Кудрявая головка снова припала к решетке. Потом она вдруг оторвала лицо.

— Спасибо вам за передачи, Елизавета Георгиевна!

— Я не делала вам передач. Их приносил Вячеслав Коноплянников. Он и к прокурору выстаивал очереди, и о приговоре справлялся.

Изумление отразилось на восковом личике «чайной розы»; потом слегка дрогнули губы и сощурились ресницы, как будто взгляд пытался проникнуть в неведомые глубины... И вдруг далекий отблеск радости, как неясная радуга, скользнул по скорбным глазам и губам.

«Как неравнодушны они все к мужской любви!» — подумала Елочка.

— Отчего же... отчего же он не пришел сам? — голос Лели задрожал.

— Я, разумеется, готова была предоставить ему эту обязанность, — голос Елочки прозвучал сухо, — он намеревался идти и уже приготовил вам для передачи замечательные сапожки — русские, высокие, из очень хорошей кожи, где-то сам заказывал... Вчера он должен был прийти окончательно договориться с Асей, которая тоже непременно хотела иметь с вами свидание. Но я напрасно прождала его весь вечер, а Ася попала в больницу на десять дней раньше, чем мы предполагали, и идти пришлось мне. Сапожки эти я вам принесла, а также ваше зимнее пальто и теплый оренбургский платок от Аси — все это было приготовлено уже неделю тому назад. Скажите: не нужно ли еще что-нибудь?

— Нет, ничего. Ничего не нужно! Вот только мамину фотокарточку перешлите. Я Асе напишу, если будет дозволено. Берегите ее, а она пусть побережет могилу мамочки. Все какие остались после мамочки вещи — ей. До свиданья, спасибо вам, Елизавета Георгиевна.

И, не дожидаясь сигнала, Леля отошла от решетки.

Сапожки, в самом деле, оказались удивительно хороши и как раз впору, но где же человек, приславший их? Отчего вдруг раздумал прийти? Не был уверен в том, как она его примет? Или Ася слишком настаивала на своих правах? Он продолжает любить и помнить, несмотря на то, что отвергнут! Она знала случаи, когда близкие родственники сторонились репрессированных, опасаясь скомпрометировать себя, но он не сделал так! Тут-то — на самых опасных мелях — он и протянул руку помощи, как мог бы сделать жених!

«Лучше не думать! Для меня мужская любовь уже навсегда потеряна! Десять лет лагеря — я или умру там, или выйду старухой. Мне будет по годам 33, но от этих мук я стану уже седая, изнуренная, в морщинах! Лучше не думать».

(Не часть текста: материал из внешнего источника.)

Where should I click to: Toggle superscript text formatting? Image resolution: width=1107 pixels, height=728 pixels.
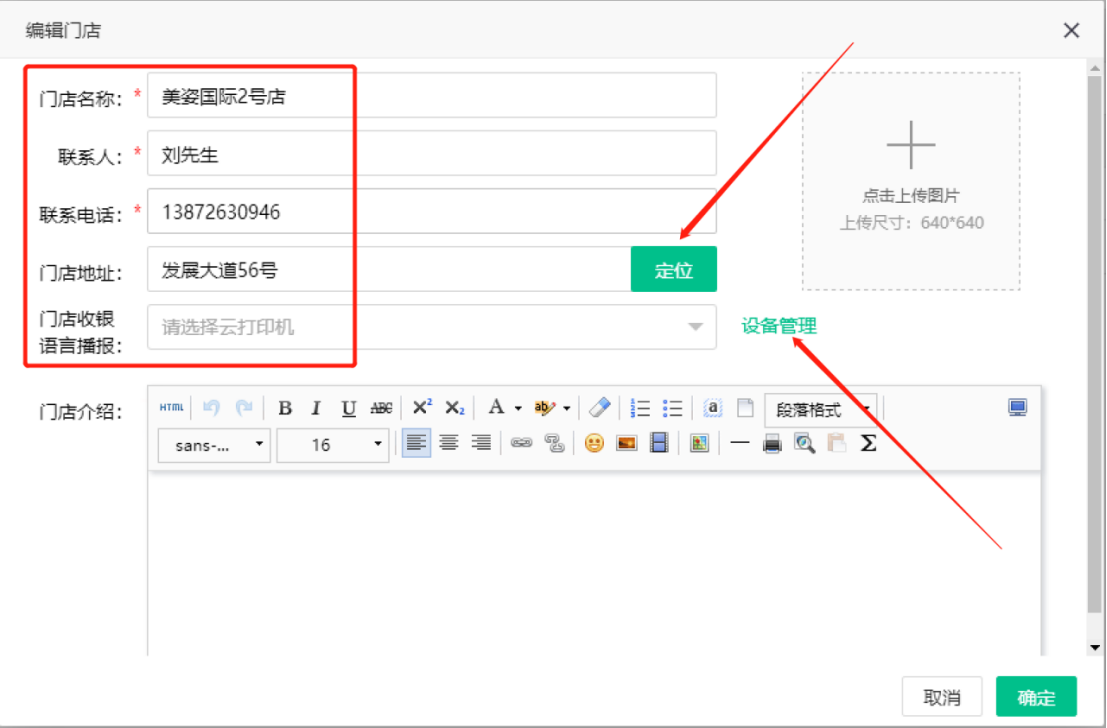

Волосы ее отросли за это время и пышными локонами опускались на шею, — они будут седые, эти локоны! Кому она будет тогда нужна? Невыносимы эти мысли! Когда смерть подходила совсем близко, казалось, пусть все, что угодно, лишь бы сохранить жизнь; теперь, когда острый момент прошел, подымался вопрос: зачем жить, если не будет ни счастья, ни семьи, а лишь один изнурительный труд? Не лучше разве было погибнуть сразу?! Теперь она начала предчувствовать, что тоска по счастью замучает ее. Что-то острое, подымаясь на поверхность со дна души, вонзалось в каждую мысль, в каждое впечатление... У нее составилось убеждение, что невидимое острие, выходя из сердца, подымается вдоль позвоночника и пронзает мозг!

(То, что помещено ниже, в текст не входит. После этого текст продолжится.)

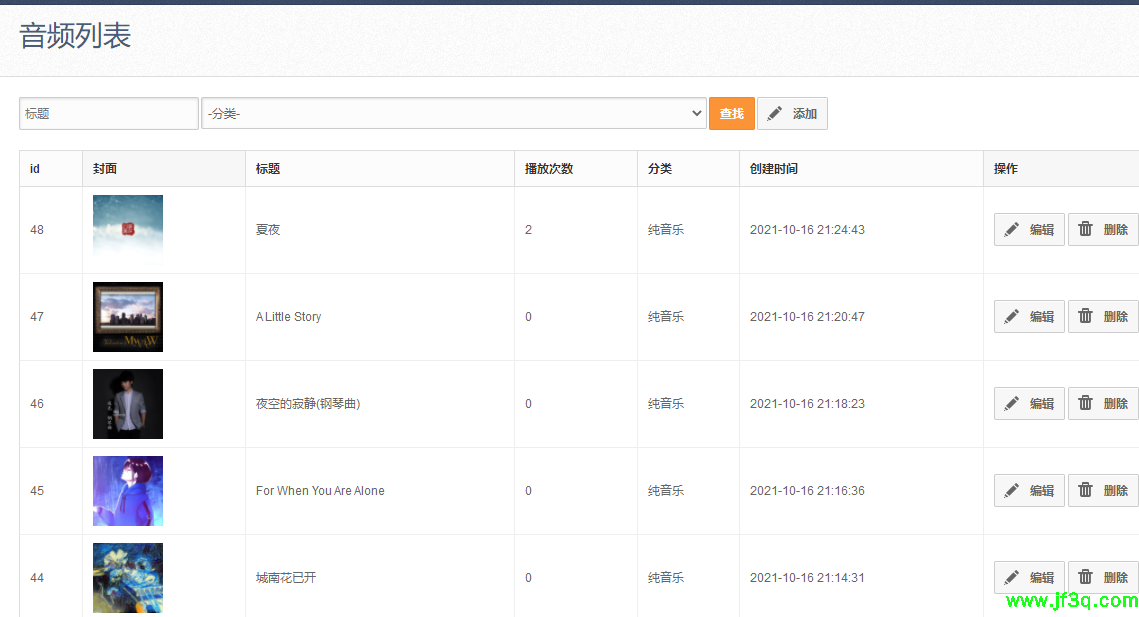Screen dimensions: 1139x617
Task: Click the pencil icon for 夜空的寂静(钢琴曲)
Action: 1012,403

«У Аси ничего подобного не может быть, как бы глубоко она ни была несчастлива. Это — возмездие за мои постоянные капризы и эксцентрические тяготения, за недооценку близких. Именно сюда уходят корни этого страшного растения. Оно питалось тою скрытою порочностью, которую никто не замечал во мне, кроме меня самой, а теперь — отчаянием, которое меня душит. Его не выдернуть никакими усилиями, и оно будет отравлять меня день и ночь, как злокачественная опухоль своими токсинами. О, какая я несчастная!»

Не прошло и недели, как вся камера была разбужена среди ночи командой:

— Все! Собирай вещи, выходи в коридор! Без разговоров! Быстро!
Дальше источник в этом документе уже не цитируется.